Feminine & French Inspired Fabric Covered Headboard

September 16, 2009

William Hickson once said, “If at first you don’t succeed, try try again.” 

This is the story of my guest studio headboard.  A few months ago, I had an idea to convert some leftover cabinet doors into a headboard by covering them in fabric and mounting them on the wall.  It was a good idea, but the final result did not meet with my satisfaction.   

So I came back for Round Two.  This time, I did it right.  With some plywood, foam, batting and a discount curtain panel, I created a new and improved fabric covered headboard for my guests.  And this time, I trimmed in with some decorative moulding.

Here’s a peek:

headboard from left side

Here’s how I created this romantic and feminine French inspired fabric covered headboard. 

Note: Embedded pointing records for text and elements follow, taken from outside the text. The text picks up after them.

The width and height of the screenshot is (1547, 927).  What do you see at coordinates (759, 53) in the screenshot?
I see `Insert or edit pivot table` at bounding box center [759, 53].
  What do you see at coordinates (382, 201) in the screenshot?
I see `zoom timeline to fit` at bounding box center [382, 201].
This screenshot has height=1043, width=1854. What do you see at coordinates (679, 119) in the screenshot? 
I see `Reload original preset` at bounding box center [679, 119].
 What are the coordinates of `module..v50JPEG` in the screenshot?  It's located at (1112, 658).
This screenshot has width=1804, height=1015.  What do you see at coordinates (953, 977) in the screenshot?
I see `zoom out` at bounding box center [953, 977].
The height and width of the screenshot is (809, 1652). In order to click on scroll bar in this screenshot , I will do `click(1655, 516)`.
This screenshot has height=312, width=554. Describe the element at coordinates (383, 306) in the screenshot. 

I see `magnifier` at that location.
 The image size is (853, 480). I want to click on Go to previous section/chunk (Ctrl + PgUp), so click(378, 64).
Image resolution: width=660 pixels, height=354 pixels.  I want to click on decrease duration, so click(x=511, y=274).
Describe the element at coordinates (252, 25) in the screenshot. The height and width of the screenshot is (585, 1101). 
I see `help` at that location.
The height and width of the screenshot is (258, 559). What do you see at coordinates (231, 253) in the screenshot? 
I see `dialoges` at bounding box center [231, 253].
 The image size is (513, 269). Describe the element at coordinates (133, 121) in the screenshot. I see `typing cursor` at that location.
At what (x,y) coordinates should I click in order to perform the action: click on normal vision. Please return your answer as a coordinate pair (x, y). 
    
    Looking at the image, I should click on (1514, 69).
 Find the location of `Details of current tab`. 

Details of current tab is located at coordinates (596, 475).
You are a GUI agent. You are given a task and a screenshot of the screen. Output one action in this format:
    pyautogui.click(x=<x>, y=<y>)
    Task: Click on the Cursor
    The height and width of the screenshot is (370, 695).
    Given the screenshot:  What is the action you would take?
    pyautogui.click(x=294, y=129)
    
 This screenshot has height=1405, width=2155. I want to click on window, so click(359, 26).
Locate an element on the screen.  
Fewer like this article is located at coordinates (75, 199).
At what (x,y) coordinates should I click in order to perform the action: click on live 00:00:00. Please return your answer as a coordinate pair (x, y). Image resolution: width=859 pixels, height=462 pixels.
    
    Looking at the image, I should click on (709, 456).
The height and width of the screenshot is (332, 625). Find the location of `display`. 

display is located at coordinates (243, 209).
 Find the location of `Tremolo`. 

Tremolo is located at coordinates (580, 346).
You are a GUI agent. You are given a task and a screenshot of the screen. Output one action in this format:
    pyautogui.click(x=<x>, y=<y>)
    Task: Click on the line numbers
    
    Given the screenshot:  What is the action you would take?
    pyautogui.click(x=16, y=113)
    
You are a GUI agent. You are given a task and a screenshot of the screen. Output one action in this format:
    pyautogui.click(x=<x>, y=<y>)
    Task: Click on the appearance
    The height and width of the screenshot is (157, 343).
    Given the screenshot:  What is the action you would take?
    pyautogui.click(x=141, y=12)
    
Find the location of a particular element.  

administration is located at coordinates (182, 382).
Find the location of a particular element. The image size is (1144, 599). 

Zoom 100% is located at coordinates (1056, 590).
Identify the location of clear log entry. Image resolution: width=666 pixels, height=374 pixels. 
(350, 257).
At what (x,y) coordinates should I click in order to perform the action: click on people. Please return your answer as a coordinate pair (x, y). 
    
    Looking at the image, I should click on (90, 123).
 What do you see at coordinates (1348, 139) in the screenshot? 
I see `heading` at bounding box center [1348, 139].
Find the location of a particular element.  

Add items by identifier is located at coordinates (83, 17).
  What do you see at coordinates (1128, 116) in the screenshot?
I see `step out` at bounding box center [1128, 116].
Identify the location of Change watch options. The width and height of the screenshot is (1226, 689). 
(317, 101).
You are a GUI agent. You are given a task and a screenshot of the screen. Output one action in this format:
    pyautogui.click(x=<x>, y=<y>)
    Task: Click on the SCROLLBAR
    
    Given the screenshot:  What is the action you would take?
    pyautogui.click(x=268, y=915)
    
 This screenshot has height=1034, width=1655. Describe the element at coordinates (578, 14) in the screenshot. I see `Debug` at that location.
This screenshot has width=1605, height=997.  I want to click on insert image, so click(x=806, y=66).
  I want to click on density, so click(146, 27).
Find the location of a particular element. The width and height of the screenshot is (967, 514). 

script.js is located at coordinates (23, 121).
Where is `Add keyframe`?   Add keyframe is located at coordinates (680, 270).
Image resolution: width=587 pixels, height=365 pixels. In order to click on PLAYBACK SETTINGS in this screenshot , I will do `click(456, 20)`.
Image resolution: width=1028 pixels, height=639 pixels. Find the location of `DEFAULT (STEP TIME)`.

At my local Target, the Blue Strie window panel collection is on clearance for $14 per panel.  It was the same panel I used to recover this ottoman for my office, and it is still available online here (though not on sale online).  I purchased three of these window panels.  One for each window, and one to cover my new headboard. 

Ordinarily, I’m against being so matchy matchy with my fabric choices, but in this case I made a deliberate exception.  In my attempt to create a soft and serene space, I felt that the coordinating fabrics would work well here.

matching fabric

 

How to Make a Fabric Covered Headboard Trimmed with Decorative Moulding:

Supplies: 

  1. Half inch plywood trimmed to fit wall.
  2. Fabric of choice
  3. Half inch foam to fit
  4. Batting to cover
  5. Decorative moulding of choice
  6. “D” ring hangers to mount on wall
  7. Paint of choice for decorative moulding

Tools:  Staple gun, screwdriver, level, hammer, finish nails, miter box or saw. 

supplies for headboard

 

Step One:  Choose your decorative moulding from a home improvement store.  Then have your home improvement store cut a piece of half inch plywood to fit your wall.  My measurements for my Cal King bed were 74” wide x 36” tall.  Make sure you subtract the width of your moulding from your final width and height measurement. 

Step Two:  Layer your half inch foam and batting on top of your plywood and if necessary, secure in place with a few staples on the very edge.

Tufting Tip:  If you want to add tufted buttons to your headboard, then measure and drill holes in the back of your headboard with a drill bit, and follow the tufting tutorial I used here and here

 headboard layers

Step Three:  Press your fabric to remove any wrinkles.   Place your layered plywood headboard on top of the fabric.  Pull taught, and staple every 8 inches.   

 staple every 6 inches

Turn your headboard over and make sure your fabric is aligned correctly.  If so, then staple all around every 2 inches.  Secure your corners as well.  Trim excess fabric. 

staple every 2 inches

 staple corners

Step Four:  Paint your trim to your color of choice.  I chose none other than Rustoleum’s Heirloom White.  

spray paint trim

Step Five:  Locate your wall studs on the wall, and measure the location of your “D” ring hangers.  Secure your hangers to plywood back with a screwdriver.  Hang headboard on wall.

 stud finder on wall

Double check your headboard is level before attaching trim. 

level headboard

Step Six:  Measure and cut your previously painted trim with a miter box or compound miter saw.  

compound miter saw

Secure to wall with brad nailer, or finish nails and a hammer.  Make sure you pound them in so they are flush to the trim.

finish nails

Spackle the corners to fill in any gaps. 

spackle corners

Step Eight:  If necessary, spackle your nail holes.  Paint over the nails to hide them.  In my case, I sprayed some of my spray paint into a plastic cup, and used an artist’s brush to paint over the nails. 

paint nails

Here’s a few more glimpses at the finished headboard. 

guest studio headboard from right

Do you spot my painted knockoff Draper chest that I found at a thrift store ?

headboard final

As pretty as a Wedgewood plate. 

headboard corner

 summer roses

Feminine.  Romantic.  French inspired. 

And inexpensive. 

If Mr. CG ever snores, this is where you’ll find me.   Zzzzzzzzzz.